Collected data —
*****
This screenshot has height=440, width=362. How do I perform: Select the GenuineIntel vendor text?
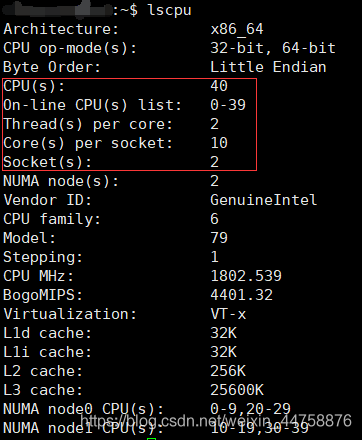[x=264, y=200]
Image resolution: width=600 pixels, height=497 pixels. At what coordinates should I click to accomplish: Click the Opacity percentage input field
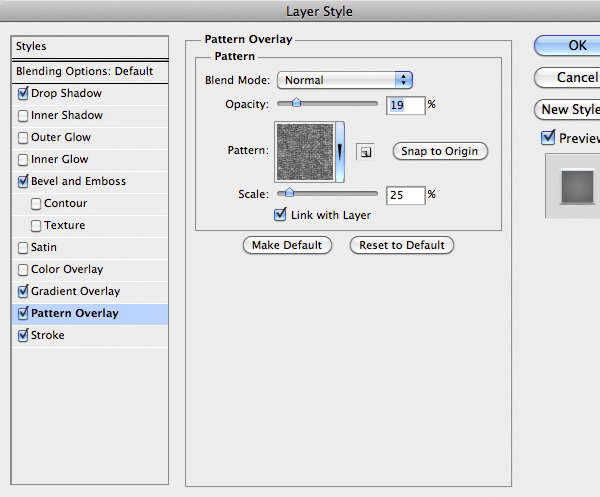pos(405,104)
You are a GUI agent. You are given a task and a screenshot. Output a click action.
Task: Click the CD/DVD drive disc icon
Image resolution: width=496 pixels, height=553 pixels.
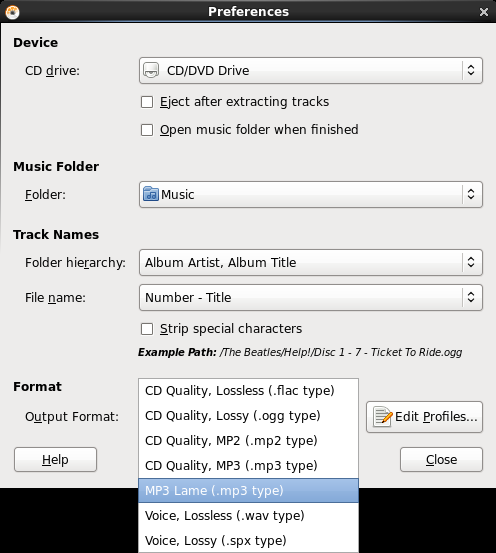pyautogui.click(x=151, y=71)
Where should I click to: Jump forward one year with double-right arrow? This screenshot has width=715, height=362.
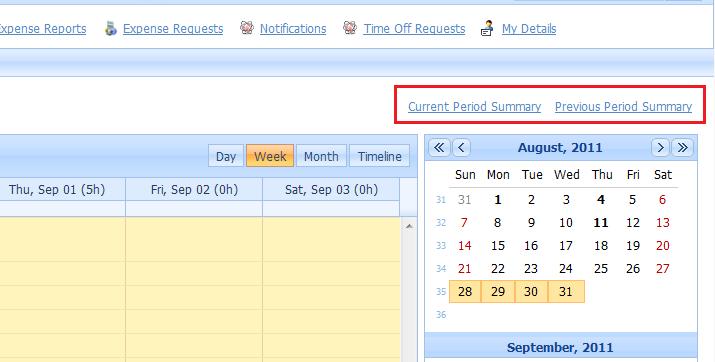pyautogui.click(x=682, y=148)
*****
Exercise requirements — A word-for-word copy of the records above is needed, pictures excluded.

Solution to the exercise —
This screenshot has height=440, width=362. How do I perform: Select the GenuineIntel vendor text?
[x=264, y=200]
Image resolution: width=600 pixels, height=497 pixels. At what coordinates should I click to accomplish: Click the Opacity percentage input field
pos(405,104)
You are a GUI agent. You are given a task and a screenshot. Output a click action.
Task: Click the CD/DVD drive disc icon
Image resolution: width=496 pixels, height=553 pixels.
pyautogui.click(x=151, y=71)
Where should I click to: Jump forward one year with double-right arrow? This screenshot has width=715, height=362.
pyautogui.click(x=682, y=148)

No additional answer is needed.